Input material:
________

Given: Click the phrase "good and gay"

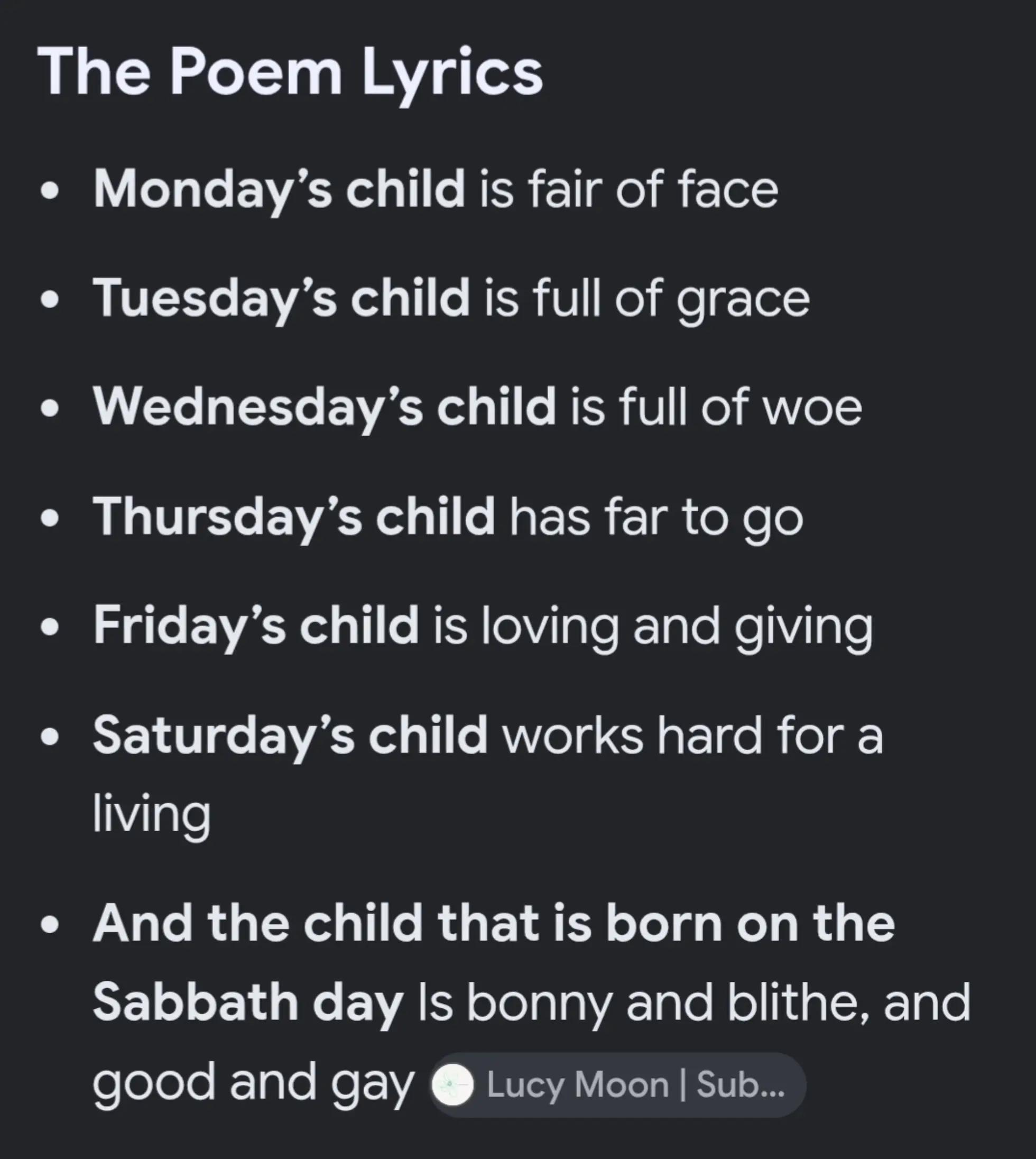Looking at the screenshot, I should pos(253,1084).
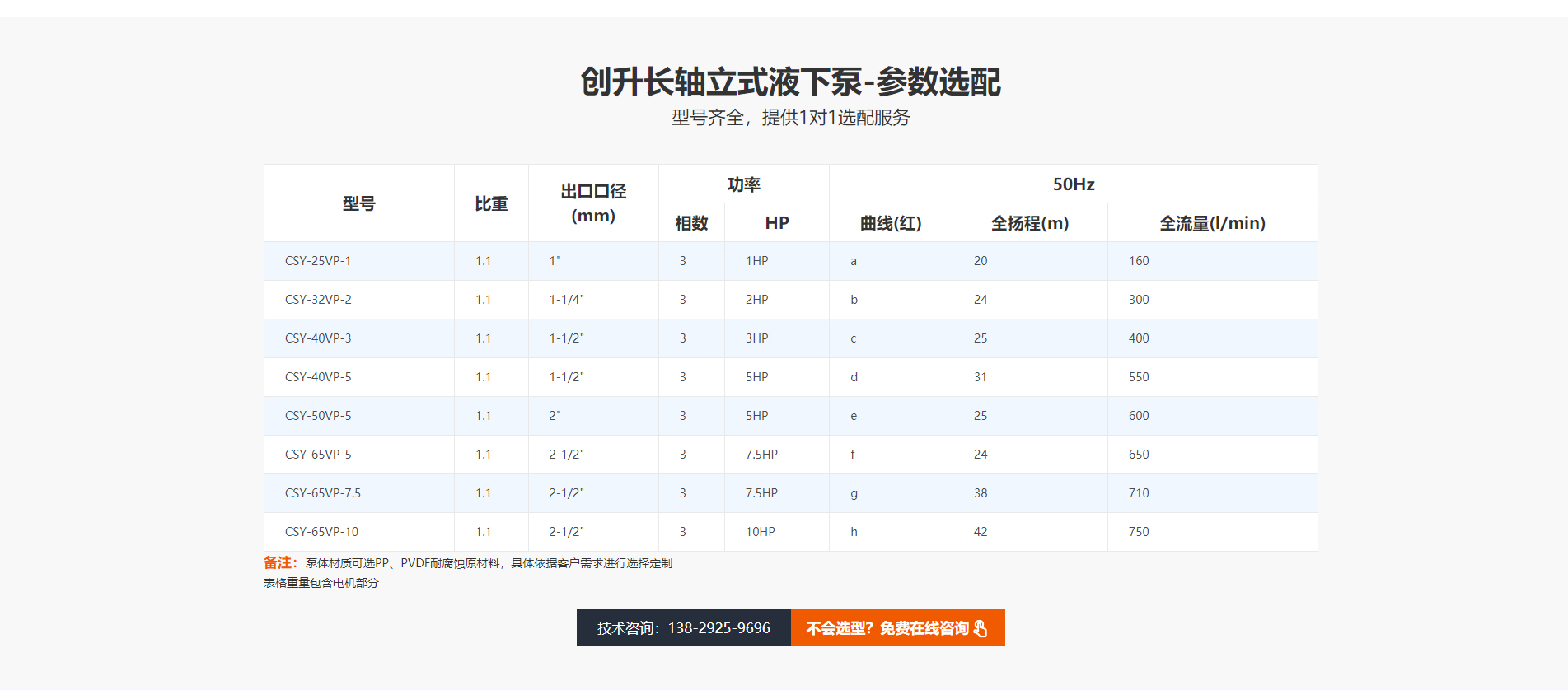Screen dimensions: 1568x690
Task: Click the CSY-65VP-10 model name
Action: pyautogui.click(x=321, y=532)
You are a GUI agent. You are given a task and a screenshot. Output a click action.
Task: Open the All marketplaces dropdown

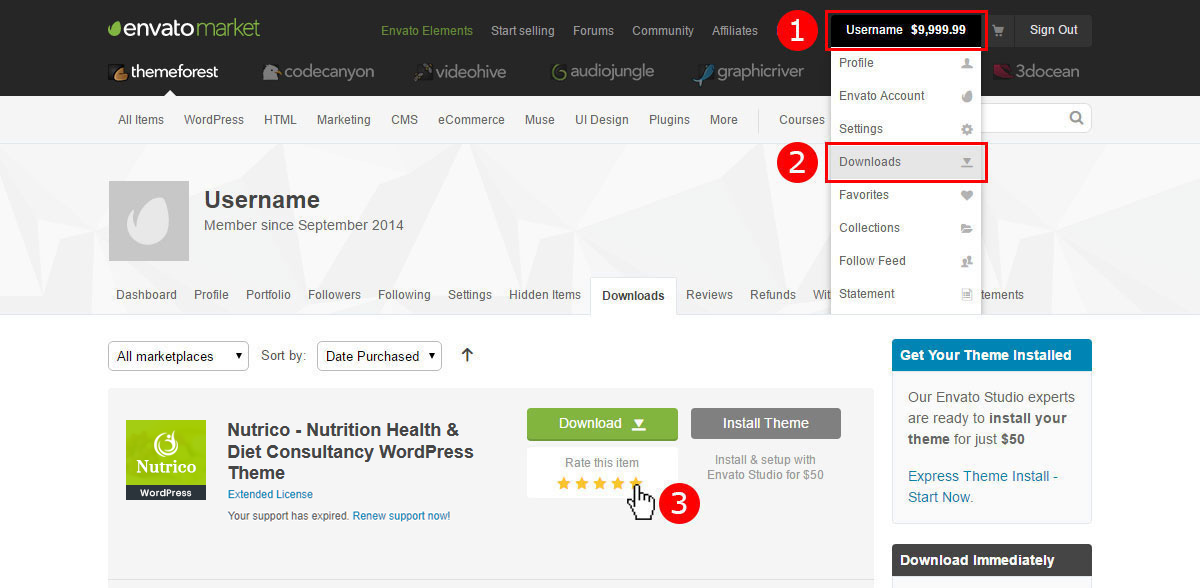(178, 356)
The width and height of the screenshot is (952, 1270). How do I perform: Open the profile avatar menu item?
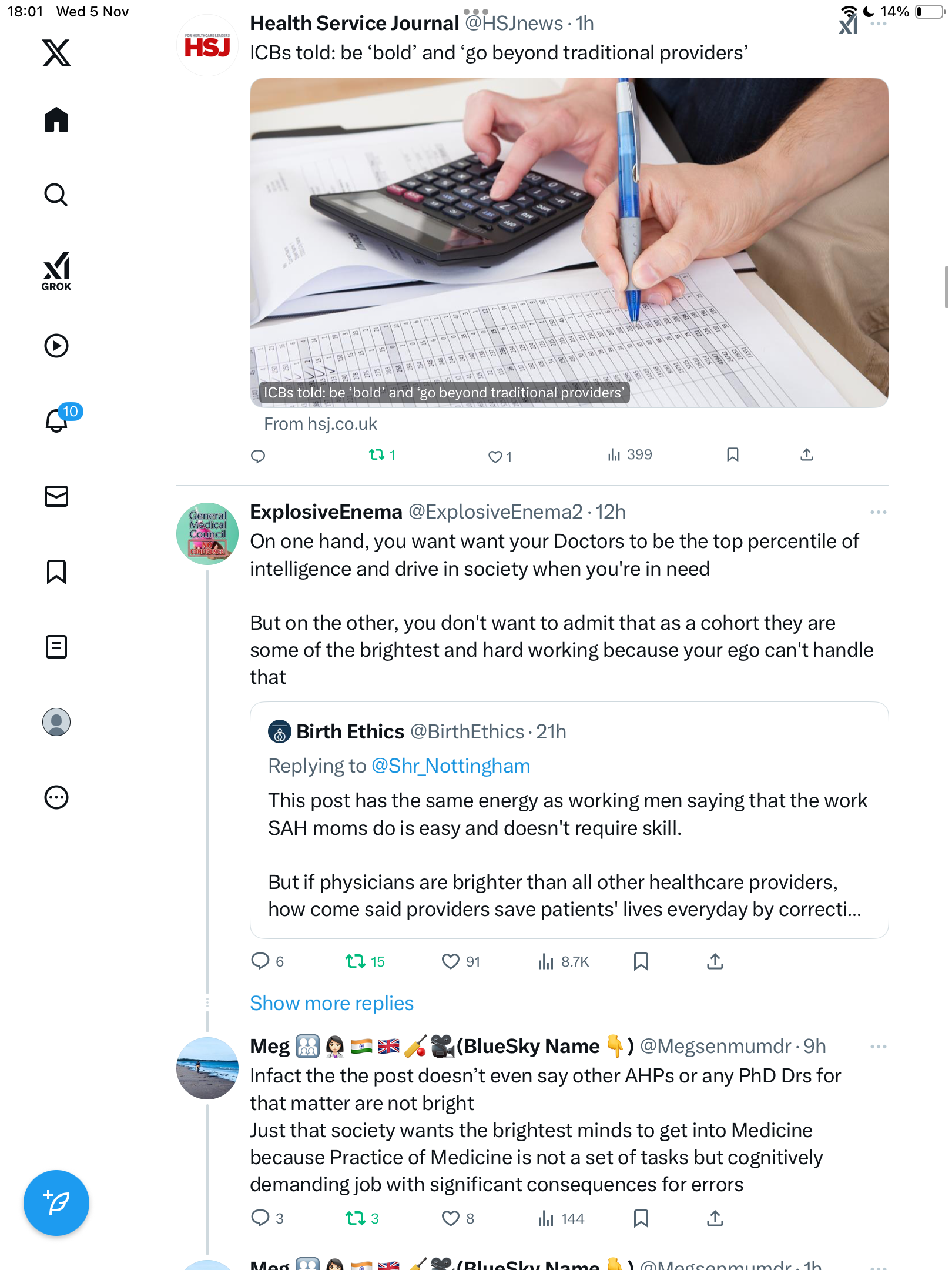pyautogui.click(x=56, y=722)
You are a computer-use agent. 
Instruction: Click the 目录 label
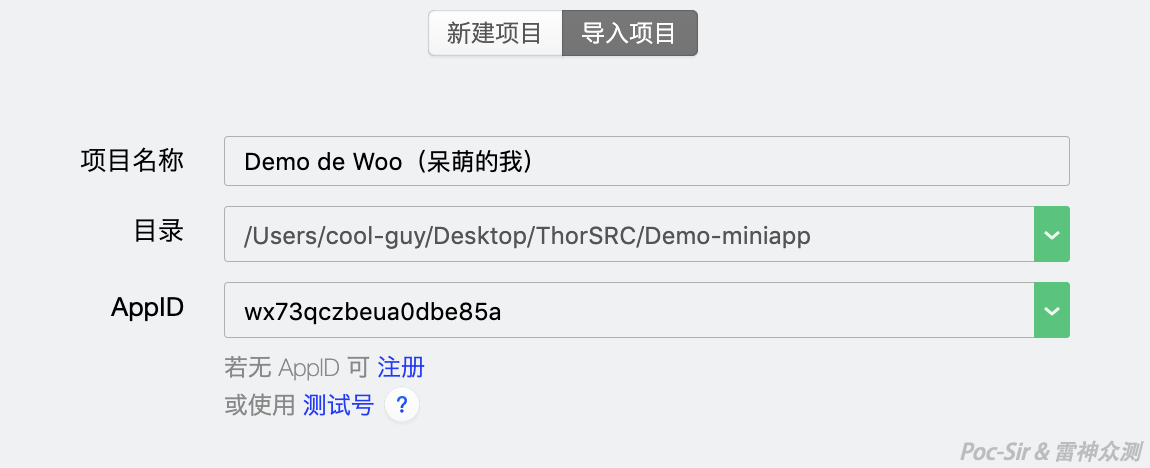[x=158, y=231]
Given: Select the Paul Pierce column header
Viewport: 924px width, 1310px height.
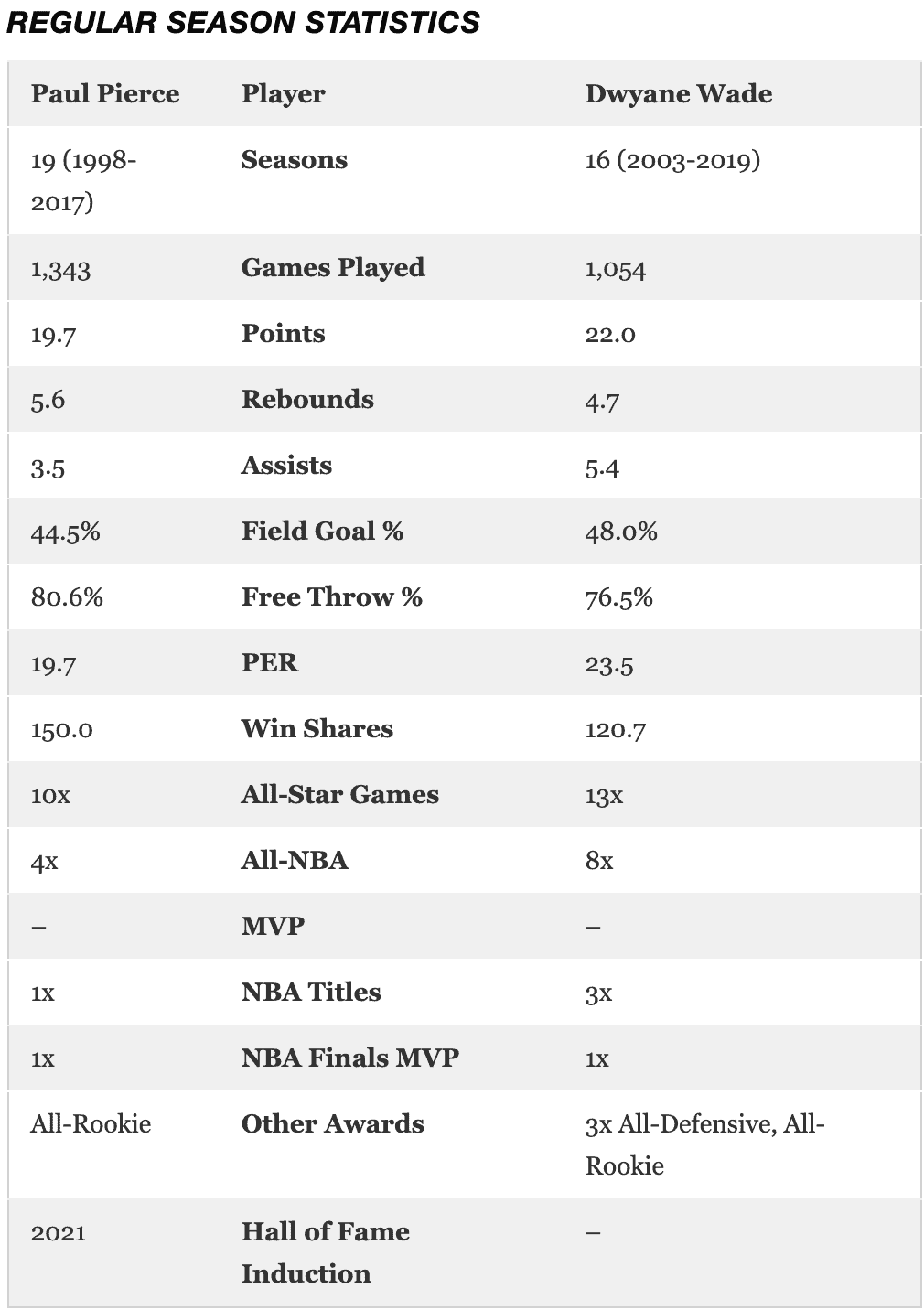Looking at the screenshot, I should [105, 94].
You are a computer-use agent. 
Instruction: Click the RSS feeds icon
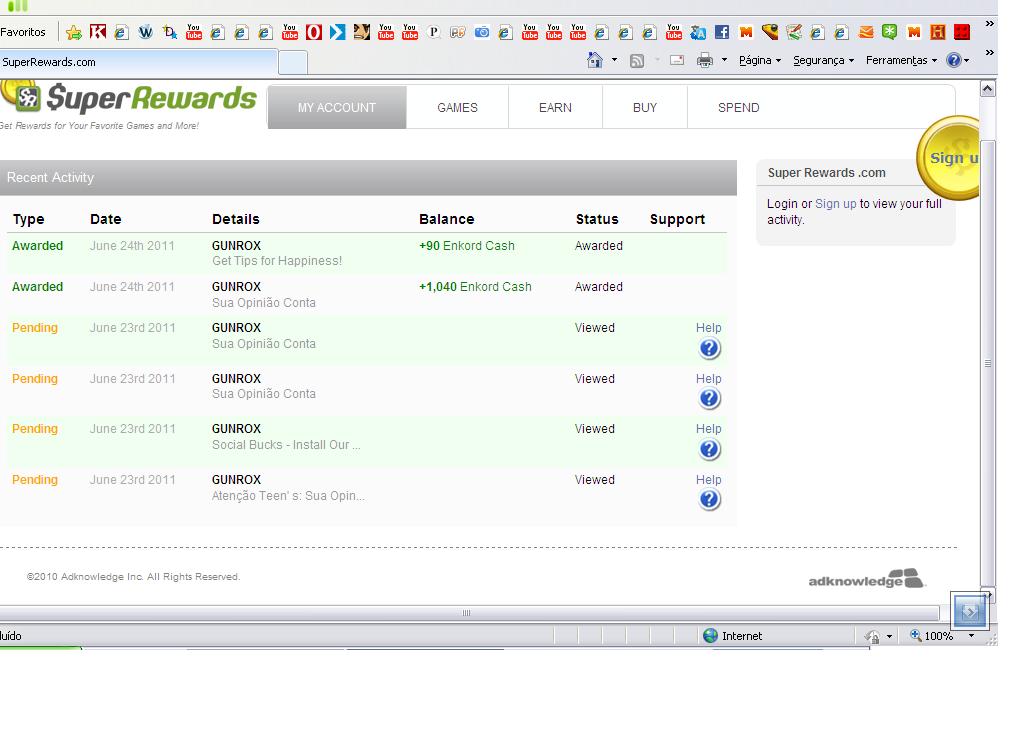636,60
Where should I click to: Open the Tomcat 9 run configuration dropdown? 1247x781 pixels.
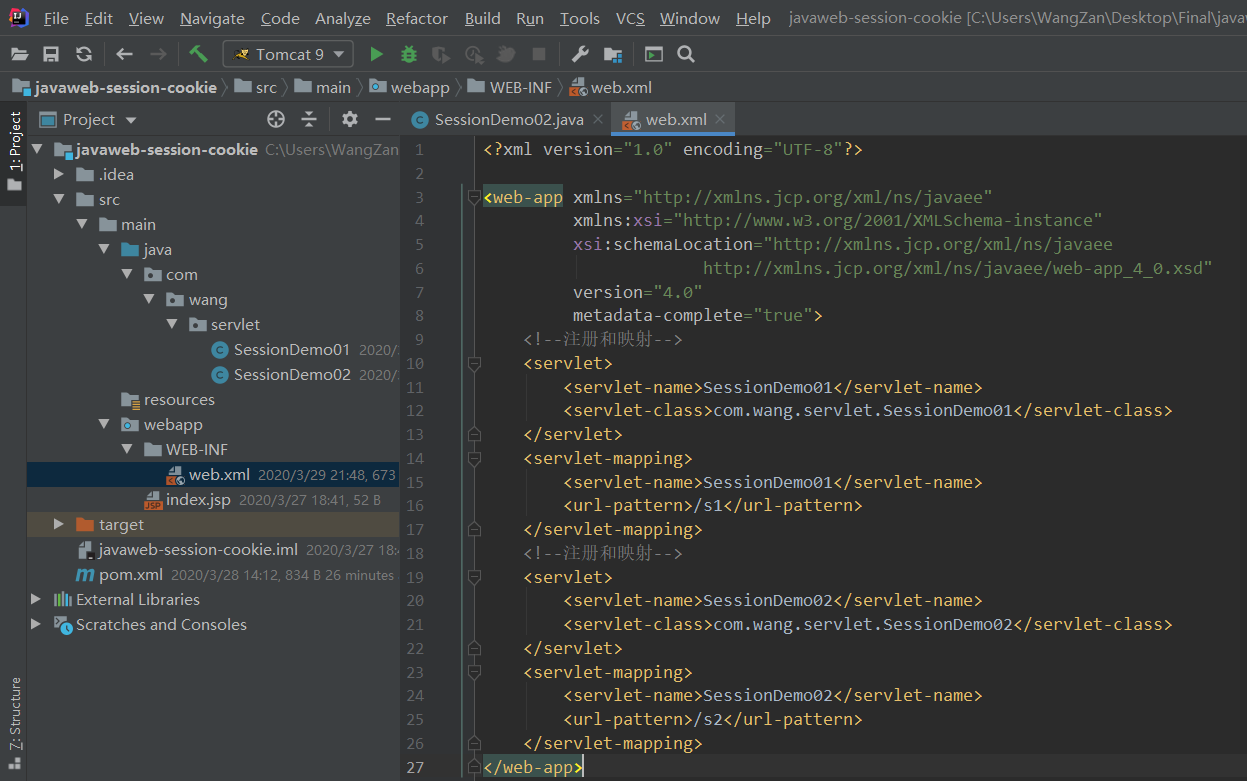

________

Without the pictures, reproduce each line from the one containing "Task: Open the All marketplaces dropdown" through the last line of the material above, both of those lines included.

Answer to the problem:
Task: Open the All marketplaces dropdown

(178, 356)
The width and height of the screenshot is (952, 1270). How do I perform: Open the profile avatar menu item?
pyautogui.click(x=56, y=722)
You are a computer-use agent. 
Instruction: Click the 目录 label
[x=158, y=231]
Given: Select the Paul Pierce column header
Viewport: 924px width, 1310px height.
Looking at the screenshot, I should [105, 94].
You are a computer-use agent. 
Instruction: Click the RSS feeds icon
636,60
Where should I click to: Open the Tomcat 9 run configuration dropdown? 1247x781 pixels.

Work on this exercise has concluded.